Her paternal grandfather was Julius Catlin, the 29th Lieutenant Governor of Connecticut from 1858 to 1861. Her aunt, Hannah Maria Catlin, married Benjamin K. Phelps, the New York County District Attorney.

== During World War I ==
Julia turned her Château d'Annel in Longueil-Annel into a 300-bed Allied military hospital at the front lines of World War I. It was the first hospital for the Allies' wounded soldiers opened in France by an American so near the front.

She fled for England after the German army had made progress towards Paris, but ended up returning after they had retreated. Her actions moved many other Americans living in France to open military hospitals. She received France's highest military award, the Legion d'honneur, and the Croix de Guerre in 1917 and was the first American female to be awarded this honour.

In 1917, President Raymond Poincaré of France, upon the recommendation of the Minister of War, conferred a gold medal on her in recognition of her hospital, along with a letter written by Justin Godart, the Under Secretary of War.

===World War II===
In 1940, during World War II, she was forced to leave her villa in Cannes after the fall of France. She escaped through Spain and sailed from Lisbon on one of the last refugee ships. During the War, she resided in Santa Barbara and Beverly Hills in California.

==Personal life==
In 1889, she married Trenor Luther Park (1861–1907), the son of Trenor W. Park, at Zion Church in New York. Park, who was the Commodore of the American Yacht Club, died in 1907 after an operation by Dr. Francis Delafield. He was Vice President of the American Trading Company, a directory of Jefferson Bank, and a senior member of Catlin & Co., a dry goods firm. Before his death in 1907, they were the parents of three children, but only one, Frances, lived to maturity:
- Edith Laura Park (1893–1893), who died aged 3 days
- Frances Trenor Hall Park (1894–1937), who married Captain Dr. Ernest Gerard Stanley (1886–1970) of the British Army in the American Church on the Avenue de l'Alma in Paris in 1917.
- Julia Elliot Park (1897–1906), who died aged 9, by falling through a plate glass roof of their residence, 17 East 63rd Street, in New York City.

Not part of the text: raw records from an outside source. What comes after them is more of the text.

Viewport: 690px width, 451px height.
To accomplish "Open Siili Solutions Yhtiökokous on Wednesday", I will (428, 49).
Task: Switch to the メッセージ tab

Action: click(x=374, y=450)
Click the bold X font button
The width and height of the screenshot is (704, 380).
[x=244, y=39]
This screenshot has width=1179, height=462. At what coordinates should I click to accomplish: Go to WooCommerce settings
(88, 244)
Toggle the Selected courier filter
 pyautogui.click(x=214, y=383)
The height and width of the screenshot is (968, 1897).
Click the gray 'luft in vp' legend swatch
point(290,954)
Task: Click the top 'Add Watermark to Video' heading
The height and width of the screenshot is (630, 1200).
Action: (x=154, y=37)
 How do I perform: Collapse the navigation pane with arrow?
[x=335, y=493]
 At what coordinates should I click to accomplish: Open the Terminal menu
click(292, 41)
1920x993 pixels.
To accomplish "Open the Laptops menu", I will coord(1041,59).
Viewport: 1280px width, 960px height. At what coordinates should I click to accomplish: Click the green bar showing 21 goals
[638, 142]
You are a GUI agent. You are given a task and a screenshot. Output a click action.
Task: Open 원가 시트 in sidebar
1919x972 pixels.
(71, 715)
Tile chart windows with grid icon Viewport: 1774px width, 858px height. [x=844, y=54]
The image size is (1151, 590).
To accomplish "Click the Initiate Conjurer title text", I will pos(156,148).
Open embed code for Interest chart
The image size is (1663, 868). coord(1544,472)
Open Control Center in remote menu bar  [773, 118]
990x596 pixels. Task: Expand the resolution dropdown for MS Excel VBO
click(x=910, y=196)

Upon Park's death, she was left $3,000,000 from her husband's estate. After his death, she resided, with their daughter, at 74 Avenue de Bois de Boulogne, in Paris, and also at her country residence, Château d'Annel, in Longueil d'Annel.

On February 15, 1911, she married Chauncey Mitchell Depew (1867–1927) at the King's Weigh House Church in London. He was originally from Buffalo, New York, the son of William Beverly Depew (1837–1897) and the nephew of Sen. Chauncey Depew, who unveiled the Statue of Liberty. After "both had other adventures in matrimony," they divorced in 1916.

In 1918, she married General Emile Adolphe Taufflieb (d. 1938), who commanded France's 37th Army Corps and was a member of the French Senate. He had been born at Strasbourg and attended École de Saint-Cyr. They remained married until his death in 1938.

She died on December 17, 1947, at Villa Nevada in Cannes, France. In the late 1890s Queen Victoria's son, Prince Leopold, was staying there, when he fell and died.